#  01 - Exploración Inicial Base de Pings y Shapefiles de OSM
Este notebook carga los datos de pings geolocalizados, hace una deduplicación y un analisis estructurado de datos sobre estos así como sobre los archivos shapefiles de OpenStreetMap correspondientes a El Salvador


## Archivo de Pings Geolocalizados
Correspondientes a Diciembre 2024 en El [Salvador](url)

In [0]:
%sql
select * from sv_12_2023 limit 40

Descriptivos Agrupados

In [0]:
%sql
select count(1),count(distinct device_id), count(distinct date), max(latitude),min(latitude),max(longitude),min(longitude) from sv_12_2023

Encontrando Valores Duplicados

In [0]:
%sql
select timestamp, device_id,latitude,longitude,count(1)
from sv_12_2023
group by 1,2,3,4
having count(1)>1

Eliminación de Duplicados y creación de variables de interés sobre la fecha

In [0]:
%sql
CREATE TABLE sv_12_2023_deduped AS
with raw as (
SELECT
  distinct  from_utc_timestamp(from_unixtime(timestamp), "America/El_Salvador") datetime,
  timestamp,
  device_id,
  latitude,
  longitude
FROM
  sv_12_2023
)
select datetime,
       hour(datetime) hora,
       date(datetime) fecha,
       CASE 
        WHEN dayofweek(datetime) IN (1, 7) THEN 1
        ELSE 0
       END AS is_weekend,
       CASE dayofweek(datetime)
        WHEN 1 THEN 'Domingo'
        WHEN 2 THEN 'Lunes'
        WHEN 3 THEN 'Martes'
        WHEN 4 THEN 'Miércoles'
        WHEN 5 THEN 'Jueves'
        WHEN 6 THEN 'Viernes'
        WHEN 7 THEN 'Sábado'
      END AS nombre_dia,
       timestamp,
       device_id,
       latitude,
       longitude
from raw


Cantidad de registros después de quitar duplicados

In [0]:
%sql
select count(1) from sv_12_2023_deduped

Distribución de pings y dispositivos únicos por día de semana

In [0]:
%sql
select concat(dayofweek(datetime),'.',nombre_dia) dia,count(1) registros, count(distinct device_id) dispositivos_unicos from sv_12_2023_deduped group by 1

Databricks visualization. Run in Databricks to view.

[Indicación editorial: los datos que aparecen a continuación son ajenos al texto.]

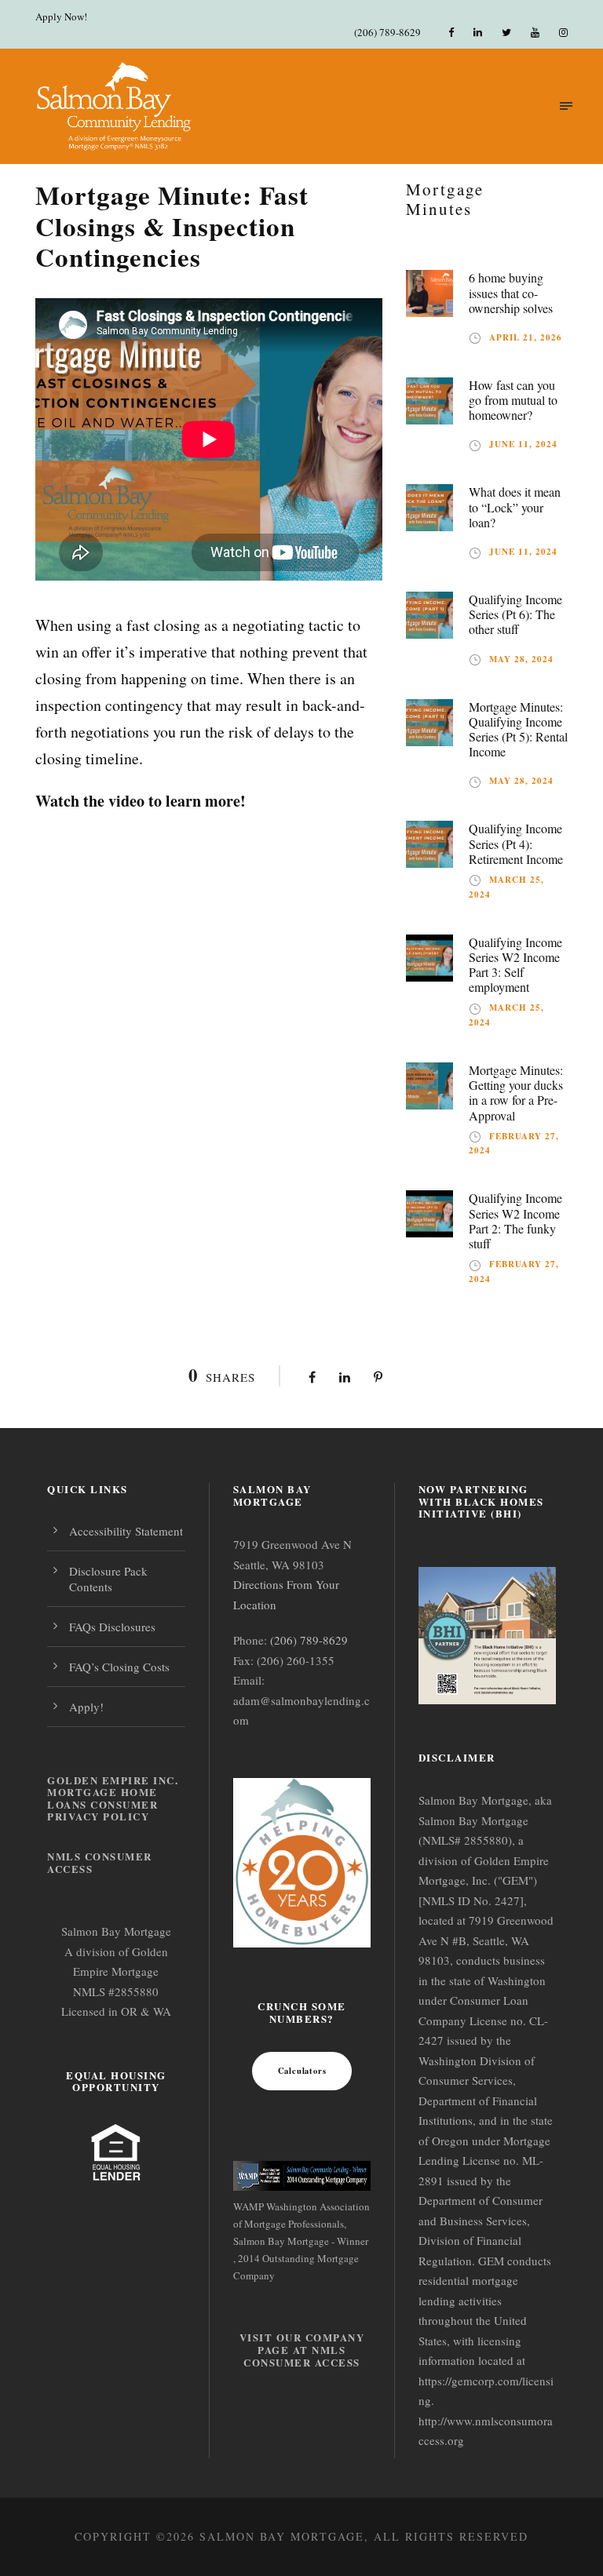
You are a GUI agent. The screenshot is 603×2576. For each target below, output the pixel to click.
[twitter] (506, 32)
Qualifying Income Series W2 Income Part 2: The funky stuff (515, 1221)
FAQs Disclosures (112, 1626)
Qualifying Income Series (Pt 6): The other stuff (515, 614)
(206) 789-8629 (387, 32)
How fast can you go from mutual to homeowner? (513, 400)
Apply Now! (61, 16)
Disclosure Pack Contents (108, 1578)
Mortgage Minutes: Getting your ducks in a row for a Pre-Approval (516, 1093)
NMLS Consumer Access (99, 1862)
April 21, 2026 (525, 337)
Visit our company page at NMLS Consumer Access (302, 2349)
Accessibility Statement (126, 1531)
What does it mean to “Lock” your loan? (515, 506)
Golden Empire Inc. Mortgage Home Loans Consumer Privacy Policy (112, 1798)
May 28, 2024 (521, 659)
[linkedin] (477, 32)
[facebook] (451, 32)
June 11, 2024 (523, 444)
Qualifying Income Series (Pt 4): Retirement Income (516, 843)
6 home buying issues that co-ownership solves (511, 292)
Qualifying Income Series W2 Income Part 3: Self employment (515, 965)
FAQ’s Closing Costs (119, 1666)
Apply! (86, 1706)
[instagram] (563, 32)
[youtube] (535, 32)
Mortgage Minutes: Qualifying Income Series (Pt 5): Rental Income (518, 729)
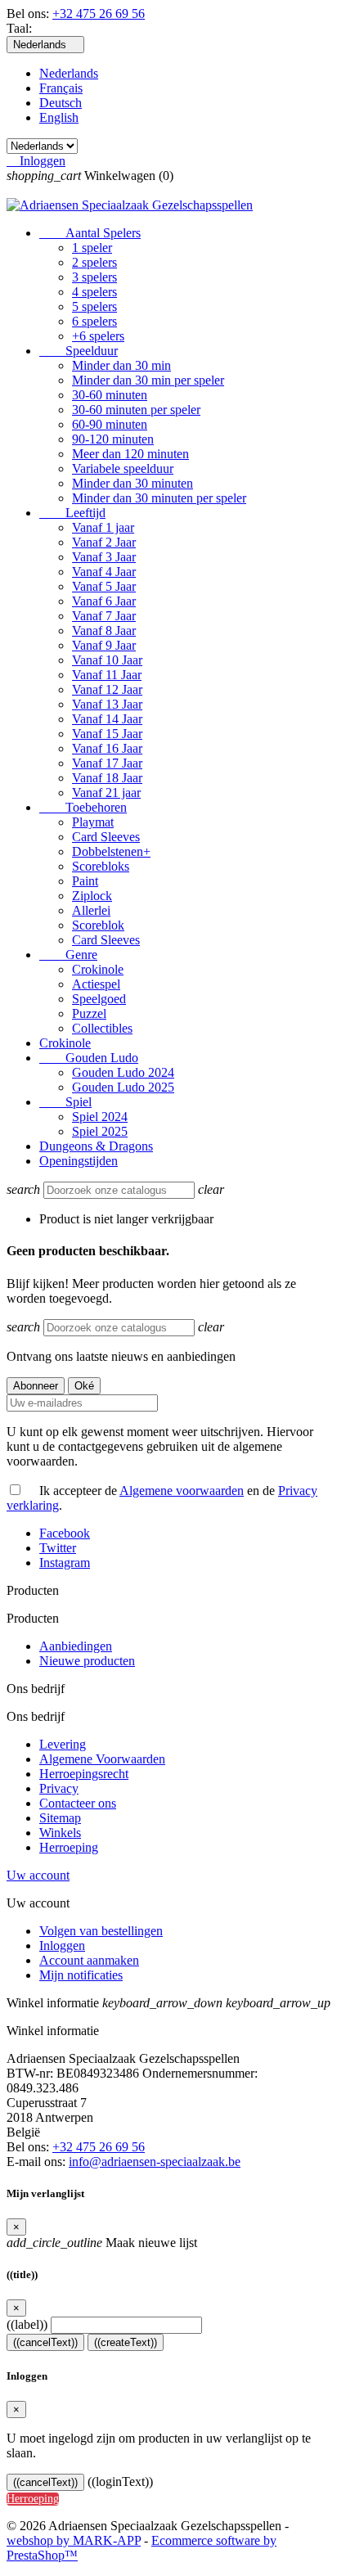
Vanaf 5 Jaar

Histograma de pings por día por dispositivo

In [0]:
%sql
select concat(dayofweek(datetime),'.',nombre_dia) dia,fecha, device_id,count(1) pings_por_dia
from sv_12_2023_deduped group by 1,2,3

Databricks visualization. Run in Databricks to view.

BoxPlot de pings por día por dispositivo

In [0]:
%sql
select concat(dayofweek(datetime),'.',nombre_dia) dia,fecha, device_id,count(1) pings_por_dia
from sv_12_2023_deduped group by 1,2,3

Databricks visualization. Run in Databricks to view.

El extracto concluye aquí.